Vortex rings from high energy central p+A collisions

TL;DR

This paper models the formation of vortex rings in quark-gluon plasma produced in high-energy proton-nucleus collisions, proposing experimental methods to detect these structures and explore collectivity in small QGP droplets.

Contribution

It introduces viscous relativistic hydrodynamic simulations of ultra-central p+A collisions and proposes an observable to detect vortex toroids via hyperon polarization.

Findings

Vortex rings can form in small QGP droplets.

The proposed observable is robust against vorticity definition changes.

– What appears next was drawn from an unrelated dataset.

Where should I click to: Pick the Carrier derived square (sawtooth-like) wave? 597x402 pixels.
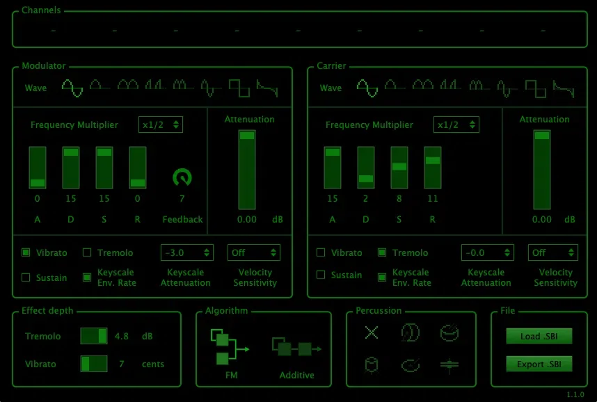coord(564,88)
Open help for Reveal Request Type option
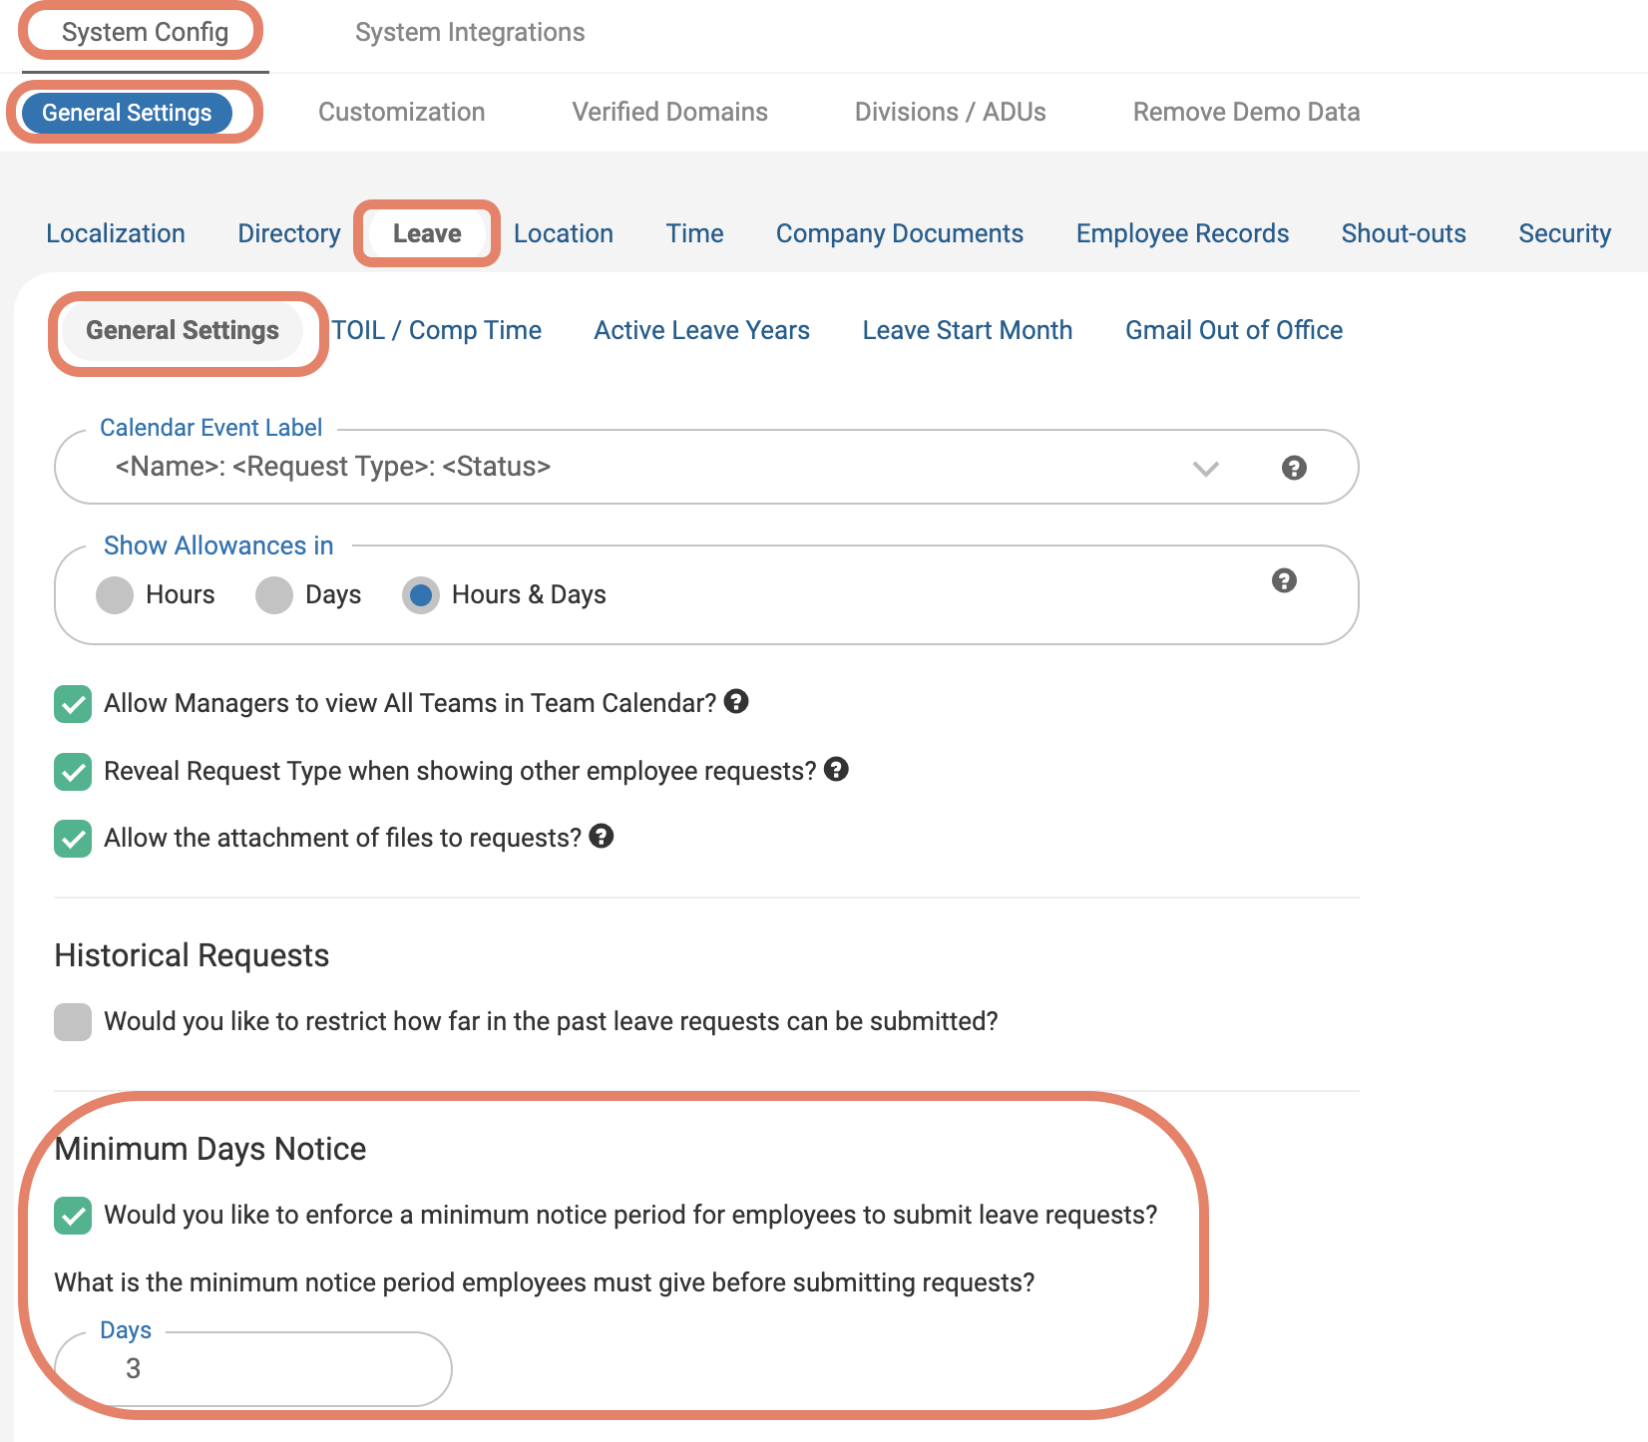Image resolution: width=1648 pixels, height=1442 pixels. coord(838,769)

Experiments at RHIC and LHC can test for vortex structures.

Abstract

Relativistic p+A collisions may produce droplets of quark gluon plasma (QGP) that quickly develop a toroidal vortex structure similar to that of an expanding smoke ring. We present viscous relativistic hydrodynamic calculations of ultra-central p+A collisions and develop an experimental observable to probe the structure, correlating the polarization and momentum of hyperons emitted from the collision. The effect is robust against changes in the definition of vorticity used to calculate the polarization. Experiments at RHIC and LHC may test the existence and strength of the vortex toroids, bringing new evidence to bear on the question of collectivity in the smallest QGP droplets.